In the following the invention is described in an embodiment using image and depth data captured by two identical mobile device cameras to control an interactive session on a computer. Broadly speaking, the session can be any type of software that takes input from a user. The camera which is embedded on the mobile device, can provide data to the computer for analysis and processing. In the following description, numerous specific details are set forth in order to provide a thorough understanding of the present invention. However, it is apparent to one skilled in the art that the present invention may be practiced without some or all of these specific details. In other instances, well known process steps may not be described in detail in order not to unnecessarily obscure the present invention.
Figure 1 schematically shows a real- time gesture recognition system comprising a space where a pair of identical mobile devices 10a, 10b is used in accordance with one embodiment of the present invention. The space preferably comprises a flat surface 20 where the pair of the mobile devices are set side by side and facing downwards. The system comprises a computer 30 that serves as further computing system and may also be the unit that is being controlled by the mobile devices 10a, 10b. Further shown are the left hand 40a and the right hand 40b of a user. In this embodiment of the invention two cameras 11a, 1 lb of the same model are used. However, any two cameras may alternatively be used. Preferably the two cameras can record at the same resolution, same rate and shutter speed. The mobile devices according to one embodiment of the invention, more specifically the cameras of the mobile devices, form an array of smart device cameras for hand gesture recognition. Despite the shown embodiment shown in Fig 1 , any number of devices can alternatively be used to carry out the invention. In other words other embodiments comprise 3, 4, 5, 6, 7, 8, or any other number of mobile devices. Furthermore the number of cameras existing and/or used per device is also not limited to one. In other words each mobile device may also comprise one or more cameras, which may or may not be used to carry out the invention. For example, a device comprising a front and a rear camera may be used in a way that only the rear or the front camera is used to carry out the invention.
Figure 2 shows the deployment of the cameras based on the theory of binocular vision.
Binocular vision can be scientifically explained with geometry and more specifically triangulation. Triangulation is any kind of distance calculation based on given lengths and angles, using trigonometric relations. Triangulation with two parallel cameras, or stereo triangulation may be performed based on parameters like, for example, distance between the cameras, focal length of the cameras, spatial angles of the line of sight from the imaged entity to each camera and/or other suitable parameters known to the skilled person.
More specifically, as shown in Fig 2, two cameras 10a, 10b preferably with the same focal length are placed preferably parallel or quasi parallel to each other. X is the X-axis of both cameras, Z is the optical axis of both cameras, k is the focal length, d is the distance between the two cameras 10a, 10b, O is the entity captured, R is the projection of the real-world entity O in an image acquired by the right camera 10b and L is the projection of the real-world point O in an image acquired by the left camera 10a. As both cameras 10a, 10b are separated by d, both cameras view the same entity O in a different location on the two-dimensional captured images.
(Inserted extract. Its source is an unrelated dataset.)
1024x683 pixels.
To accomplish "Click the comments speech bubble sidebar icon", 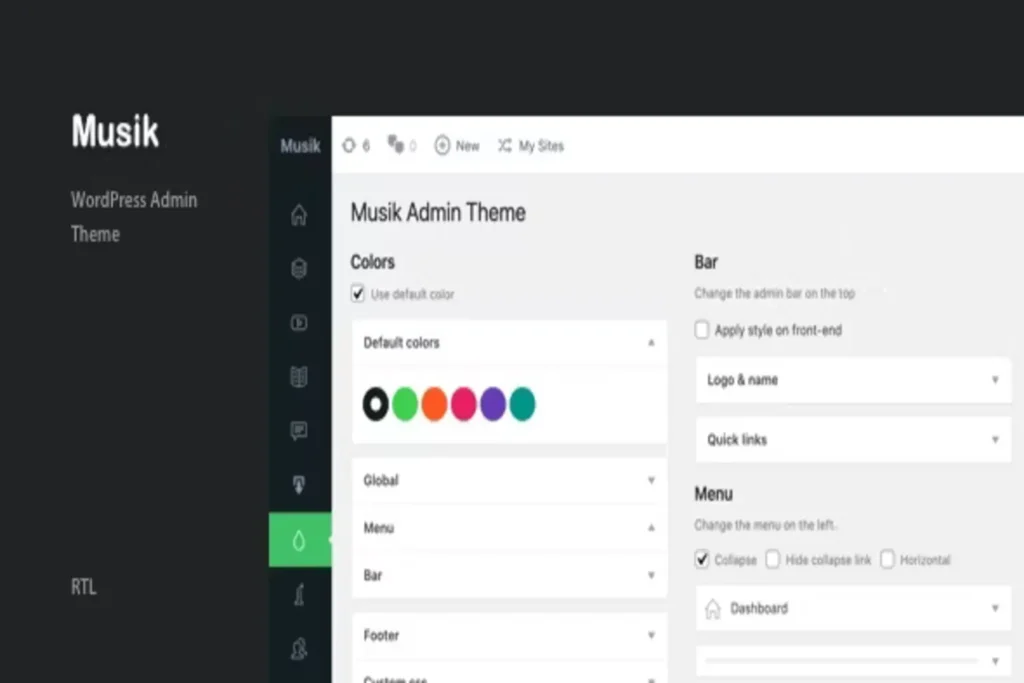I will click(x=298, y=431).
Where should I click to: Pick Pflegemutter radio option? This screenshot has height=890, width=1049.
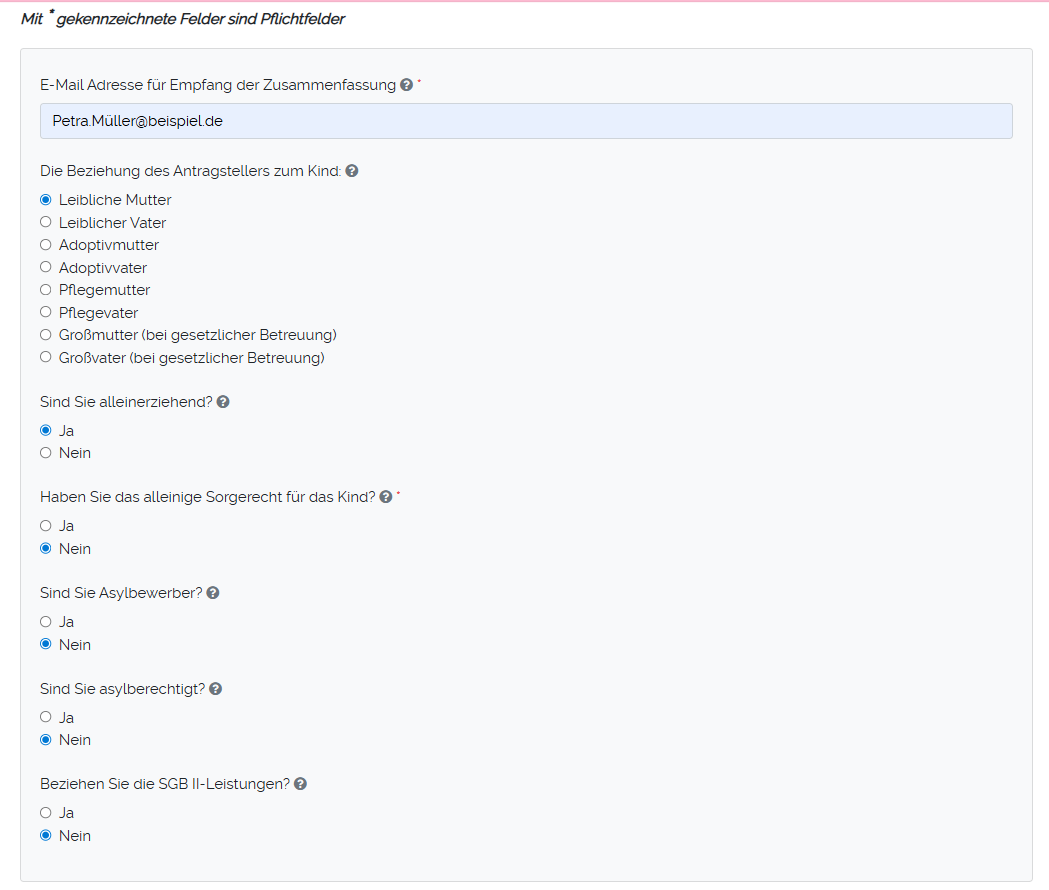(45, 290)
The distance between the two projected points R and L is called disparity and is used to calculate depth information, which is the distance between real-world entity O and the stereo vision system.
Depth imaging acquired by triangulation may not be ideal when real-time and continuous imaging is required. In this case a different method is employed to generate the depth data. At this point, it is noted that according to one aspect of the invention, the cameras are calibrated before the beginning of the method of Human Computer Interaction. The purpose of calibration is to establish a relation between the three dimensional world (that is corresponding to a real- world coordinate system) and the two dimensional plane (that is corresponding to the image plane of the respective camera).
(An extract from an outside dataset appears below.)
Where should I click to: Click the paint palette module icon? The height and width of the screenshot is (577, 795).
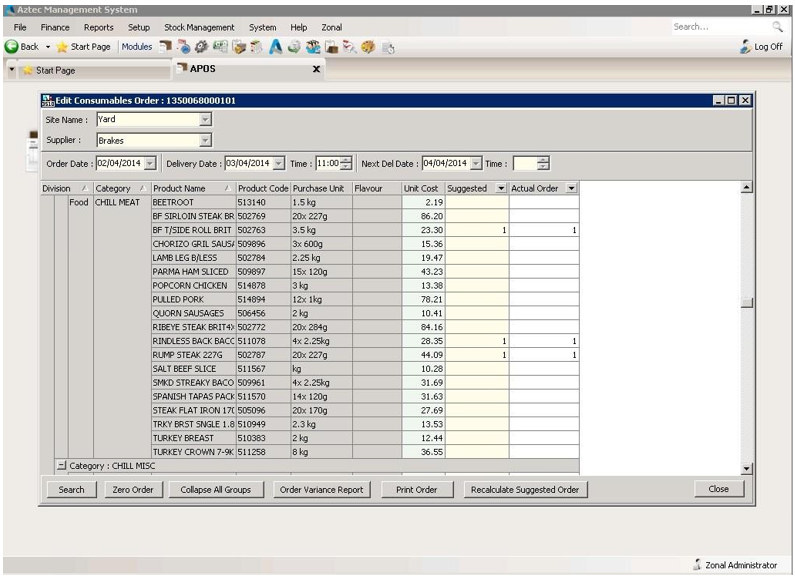(368, 47)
Figure 3 shows the steps performed in one embodiment of the invention. First, a hand region may be tracked. An image region that correlates with a hand is extracted in each of the captured frames. As the gesture recognition might take place in a cluttered environment, it is assumed that the background is complex and dynamically changing, while illumination may be a stable factor, at least when the invention is carried out in an indoor environment. In order to track the hands of the user, the hands have to be separated from the background. Since the functions of tracking, recognition, and 3D processing require advance algorithms, sufficient computational power is needed. Thus the implementation of computational offloading is a major advantage. Preferably at least part of the method is executed on a computing system configured accordingly, preferably a further computing system, e.g., a laptop or a desktop computer (c.f. 30 in Fig 1).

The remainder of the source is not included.